(A run of records)
** BEGIN **

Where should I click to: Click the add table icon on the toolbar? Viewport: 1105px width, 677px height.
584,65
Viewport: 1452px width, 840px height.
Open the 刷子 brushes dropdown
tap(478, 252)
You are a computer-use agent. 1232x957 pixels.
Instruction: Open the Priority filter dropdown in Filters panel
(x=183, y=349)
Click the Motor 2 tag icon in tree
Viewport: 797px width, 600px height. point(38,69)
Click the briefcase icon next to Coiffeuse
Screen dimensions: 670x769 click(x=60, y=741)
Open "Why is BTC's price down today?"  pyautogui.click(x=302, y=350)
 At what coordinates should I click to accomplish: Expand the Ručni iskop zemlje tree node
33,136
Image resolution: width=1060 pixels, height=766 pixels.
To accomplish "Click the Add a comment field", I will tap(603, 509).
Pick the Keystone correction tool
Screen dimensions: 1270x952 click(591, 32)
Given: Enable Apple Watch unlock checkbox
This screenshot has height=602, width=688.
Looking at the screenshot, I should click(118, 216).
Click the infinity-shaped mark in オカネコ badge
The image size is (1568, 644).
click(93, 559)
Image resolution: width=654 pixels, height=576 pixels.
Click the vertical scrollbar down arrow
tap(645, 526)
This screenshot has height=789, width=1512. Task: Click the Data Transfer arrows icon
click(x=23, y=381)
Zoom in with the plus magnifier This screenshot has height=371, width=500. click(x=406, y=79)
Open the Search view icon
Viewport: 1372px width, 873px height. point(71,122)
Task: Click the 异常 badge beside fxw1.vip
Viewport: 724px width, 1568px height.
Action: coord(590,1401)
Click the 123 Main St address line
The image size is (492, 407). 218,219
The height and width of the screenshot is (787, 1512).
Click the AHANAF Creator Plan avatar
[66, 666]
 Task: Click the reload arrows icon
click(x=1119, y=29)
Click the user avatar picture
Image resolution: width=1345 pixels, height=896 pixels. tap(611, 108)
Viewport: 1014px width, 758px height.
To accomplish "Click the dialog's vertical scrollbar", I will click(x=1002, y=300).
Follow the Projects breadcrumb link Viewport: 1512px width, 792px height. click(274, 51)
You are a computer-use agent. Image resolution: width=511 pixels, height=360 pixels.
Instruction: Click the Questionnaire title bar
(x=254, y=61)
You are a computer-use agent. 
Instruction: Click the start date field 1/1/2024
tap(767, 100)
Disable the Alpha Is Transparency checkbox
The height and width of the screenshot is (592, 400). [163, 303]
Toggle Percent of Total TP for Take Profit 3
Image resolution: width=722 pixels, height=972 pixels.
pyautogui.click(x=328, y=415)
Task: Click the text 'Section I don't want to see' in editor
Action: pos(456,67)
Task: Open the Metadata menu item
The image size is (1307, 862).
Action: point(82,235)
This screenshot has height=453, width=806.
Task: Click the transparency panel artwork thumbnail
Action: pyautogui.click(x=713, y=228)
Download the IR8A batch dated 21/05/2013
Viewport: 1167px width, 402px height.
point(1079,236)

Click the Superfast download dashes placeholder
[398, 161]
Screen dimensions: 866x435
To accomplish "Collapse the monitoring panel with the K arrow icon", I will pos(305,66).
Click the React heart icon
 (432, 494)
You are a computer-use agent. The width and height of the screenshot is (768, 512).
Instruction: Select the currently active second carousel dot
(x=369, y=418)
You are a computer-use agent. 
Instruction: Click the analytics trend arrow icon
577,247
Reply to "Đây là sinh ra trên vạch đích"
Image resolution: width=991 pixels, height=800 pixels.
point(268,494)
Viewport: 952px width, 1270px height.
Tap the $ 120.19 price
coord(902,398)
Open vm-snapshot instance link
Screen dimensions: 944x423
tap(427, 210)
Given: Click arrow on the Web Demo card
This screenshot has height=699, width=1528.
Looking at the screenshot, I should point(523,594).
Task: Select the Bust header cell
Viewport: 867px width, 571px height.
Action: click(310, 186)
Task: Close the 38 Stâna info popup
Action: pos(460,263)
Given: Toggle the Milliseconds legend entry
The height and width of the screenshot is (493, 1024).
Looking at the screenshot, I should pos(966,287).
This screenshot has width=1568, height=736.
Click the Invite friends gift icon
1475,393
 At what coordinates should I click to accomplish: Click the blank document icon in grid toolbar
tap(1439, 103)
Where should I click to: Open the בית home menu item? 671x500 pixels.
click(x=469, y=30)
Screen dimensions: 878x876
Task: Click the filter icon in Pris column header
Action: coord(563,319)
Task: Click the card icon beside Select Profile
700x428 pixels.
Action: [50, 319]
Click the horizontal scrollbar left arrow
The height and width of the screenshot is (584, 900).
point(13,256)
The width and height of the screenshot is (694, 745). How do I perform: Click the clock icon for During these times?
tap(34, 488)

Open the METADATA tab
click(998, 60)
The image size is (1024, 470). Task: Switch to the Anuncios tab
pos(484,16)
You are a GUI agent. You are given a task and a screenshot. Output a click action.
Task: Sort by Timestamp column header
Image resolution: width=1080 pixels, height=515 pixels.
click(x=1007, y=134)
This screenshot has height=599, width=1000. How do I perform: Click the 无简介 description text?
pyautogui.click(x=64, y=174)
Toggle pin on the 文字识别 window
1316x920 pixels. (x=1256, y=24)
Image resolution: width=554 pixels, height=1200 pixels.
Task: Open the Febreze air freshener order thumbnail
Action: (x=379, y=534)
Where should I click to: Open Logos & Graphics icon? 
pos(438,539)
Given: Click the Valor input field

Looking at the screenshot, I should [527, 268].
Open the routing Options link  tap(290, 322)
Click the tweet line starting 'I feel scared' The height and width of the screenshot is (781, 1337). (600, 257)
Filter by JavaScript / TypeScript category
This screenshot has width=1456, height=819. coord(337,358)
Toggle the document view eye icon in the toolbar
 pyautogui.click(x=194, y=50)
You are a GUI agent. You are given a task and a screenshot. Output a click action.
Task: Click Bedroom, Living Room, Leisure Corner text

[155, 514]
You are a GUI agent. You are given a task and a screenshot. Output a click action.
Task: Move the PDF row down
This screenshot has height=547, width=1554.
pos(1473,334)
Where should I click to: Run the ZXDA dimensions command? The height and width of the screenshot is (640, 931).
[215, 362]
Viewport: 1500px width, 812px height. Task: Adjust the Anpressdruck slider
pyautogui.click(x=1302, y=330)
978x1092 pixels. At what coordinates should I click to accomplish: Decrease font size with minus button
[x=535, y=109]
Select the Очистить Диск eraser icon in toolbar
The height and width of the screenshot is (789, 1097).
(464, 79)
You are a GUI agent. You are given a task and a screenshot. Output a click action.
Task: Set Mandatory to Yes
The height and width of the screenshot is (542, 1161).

** END **

WORK TO DO: Update every one of the entries above by replacing "Where should I click to" with "Where do I click to", leaving everything else unchanged.

CORRECT RESULT:
Where do I click to: Click the add table icon on the toolbar? Viewport: 1105px width, 677px height.
584,65
Viewport: 1452px width, 840px height.
Open the 刷子 brushes dropdown
tap(478, 252)
You are a computer-use agent. 1232x957 pixels.
Instruction: Open the Priority filter dropdown in Filters panel
(x=183, y=349)
Click the Motor 2 tag icon in tree
Viewport: 797px width, 600px height. point(38,69)
Click the briefcase icon next to Coiffeuse
Screen dimensions: 670x769 click(x=60, y=741)
Open "Why is BTC's price down today?"  pyautogui.click(x=302, y=350)
 At what coordinates should I click to accomplish: Expand the Ručni iskop zemlje tree node
33,136
Image resolution: width=1060 pixels, height=766 pixels.
To accomplish "Click the Add a comment field", I will tap(603, 509).
Pick the Keystone correction tool
Screen dimensions: 1270x952 click(591, 32)
Given: Enable Apple Watch unlock checkbox
This screenshot has height=602, width=688.
Looking at the screenshot, I should click(118, 216).
Click the infinity-shaped mark in オカネコ badge
The image size is (1568, 644).
click(93, 559)
Image resolution: width=654 pixels, height=576 pixels.
Click the vertical scrollbar down arrow
tap(645, 526)
This screenshot has height=789, width=1512. Task: Click the Data Transfer arrows icon
click(x=23, y=381)
Zoom in with the plus magnifier This screenshot has height=371, width=500. click(x=406, y=79)
Open the Search view icon
Viewport: 1372px width, 873px height. point(71,122)
Task: Click the 异常 badge beside fxw1.vip
Viewport: 724px width, 1568px height.
Action: coord(590,1401)
Click the 123 Main St address line
The image size is (492, 407). 218,219
The height and width of the screenshot is (787, 1512).
Click the AHANAF Creator Plan avatar
[66, 666]
 Task: Click the reload arrows icon
click(x=1119, y=29)
Click the user avatar picture
Image resolution: width=1345 pixels, height=896 pixels. tap(611, 108)
Viewport: 1014px width, 758px height.
To accomplish "Click the dialog's vertical scrollbar", I will click(x=1002, y=300).
Follow the Projects breadcrumb link Viewport: 1512px width, 792px height. click(274, 51)
You are a computer-use agent. Image resolution: width=511 pixels, height=360 pixels.
Instruction: Click the Questionnaire title bar
(x=254, y=61)
You are a computer-use agent. 
Instruction: Click the start date field 1/1/2024
tap(767, 100)
Disable the Alpha Is Transparency checkbox
The height and width of the screenshot is (592, 400). [163, 303]
Toggle Percent of Total TP for Take Profit 3
Image resolution: width=722 pixels, height=972 pixels.
pyautogui.click(x=328, y=415)
Task: Click the text 'Section I don't want to see' in editor
Action: pos(456,67)
Task: Open the Metadata menu item
The image size is (1307, 862).
Action: point(82,235)
This screenshot has height=453, width=806.
Task: Click the transparency panel artwork thumbnail
Action: pyautogui.click(x=713, y=228)
Download the IR8A batch dated 21/05/2013
Viewport: 1167px width, 402px height.
point(1079,236)

Click the Superfast download dashes placeholder
[398, 161]
Screen dimensions: 866x435
To accomplish "Collapse the monitoring panel with the K arrow icon", I will pos(305,66).
Click the React heart icon
 (432, 494)
You are a computer-use agent. The width and height of the screenshot is (768, 512).
Instruction: Select the currently active second carousel dot
(x=369, y=418)
You are a computer-use agent. 
Instruction: Click the analytics trend arrow icon
577,247
Reply to "Đây là sinh ra trên vạch đích"
Image resolution: width=991 pixels, height=800 pixels.
point(268,494)
Viewport: 952px width, 1270px height.
Tap the $ 120.19 price
coord(902,398)
Open vm-snapshot instance link
Screen dimensions: 944x423
tap(427, 210)
Given: Click arrow on the Web Demo card
This screenshot has height=699, width=1528.
Looking at the screenshot, I should point(523,594).
Task: Select the Bust header cell
Viewport: 867px width, 571px height.
Action: click(310, 186)
Task: Close the 38 Stâna info popup
Action: pos(460,263)
Given: Toggle the Milliseconds legend entry
The height and width of the screenshot is (493, 1024).
Looking at the screenshot, I should pos(966,287).
This screenshot has width=1568, height=736.
Click the Invite friends gift icon
1475,393
 At what coordinates should I click to accomplish: Click the blank document icon in grid toolbar
tap(1439, 103)
Where do I click to: Open the בית home menu item? 671x500 pixels.
click(x=469, y=30)
Screen dimensions: 878x876
Task: Click the filter icon in Pris column header
Action: coord(563,319)
Task: Click the card icon beside Select Profile
700x428 pixels.
Action: [50, 319]
Click the horizontal scrollbar left arrow
The height and width of the screenshot is (584, 900).
point(13,256)
The width and height of the screenshot is (694, 745). How do I perform: Click the clock icon for During these times?
tap(34, 488)

Open the METADATA tab
click(998, 60)
The image size is (1024, 470). Task: Switch to the Anuncios tab
pos(484,16)
You are a GUI agent. You are given a task and a screenshot. Output a click action.
Task: Sort by Timestamp column header
Image resolution: width=1080 pixels, height=515 pixels.
click(x=1007, y=134)
This screenshot has height=599, width=1000. How do I perform: Click the 无简介 description text?
pyautogui.click(x=64, y=174)
Toggle pin on the 文字识别 window
1316x920 pixels. (x=1256, y=24)
Image resolution: width=554 pixels, height=1200 pixels.
Task: Open the Febreze air freshener order thumbnail
Action: (x=379, y=534)
Where do I click to: Open Logos & Graphics icon? 
pos(438,539)
Given: Click the Valor input field

Looking at the screenshot, I should [527, 268].
Open the routing Options link  tap(290, 322)
Click the tweet line starting 'I feel scared' The height and width of the screenshot is (781, 1337). (600, 257)
Filter by JavaScript / TypeScript category
This screenshot has width=1456, height=819. coord(337,358)
Toggle the document view eye icon in the toolbar
 pyautogui.click(x=194, y=50)
You are a GUI agent. You are given a task and a screenshot. Output a click action.
Task: Click Bedroom, Living Room, Leisure Corner text

[155, 514]
You are a GUI agent. You are given a task and a screenshot. Output a click action.
Task: Move the PDF row down
This screenshot has height=547, width=1554.
pos(1473,334)
Where do I click to: Run the ZXDA dimensions command? The height and width of the screenshot is (640, 931).
[215, 362]
Viewport: 1500px width, 812px height. Task: Adjust the Anpressdruck slider
pyautogui.click(x=1302, y=330)
978x1092 pixels. At what coordinates should I click to accomplish: Decrease font size with minus button
[x=535, y=109]
Select the Очистить Диск eraser icon in toolbar
The height and width of the screenshot is (789, 1097).
(464, 79)
You are a GUI agent. You are given a task and a screenshot. Output a click action.
Task: Set Mandatory to Yes
The height and width of the screenshot is (542, 1161).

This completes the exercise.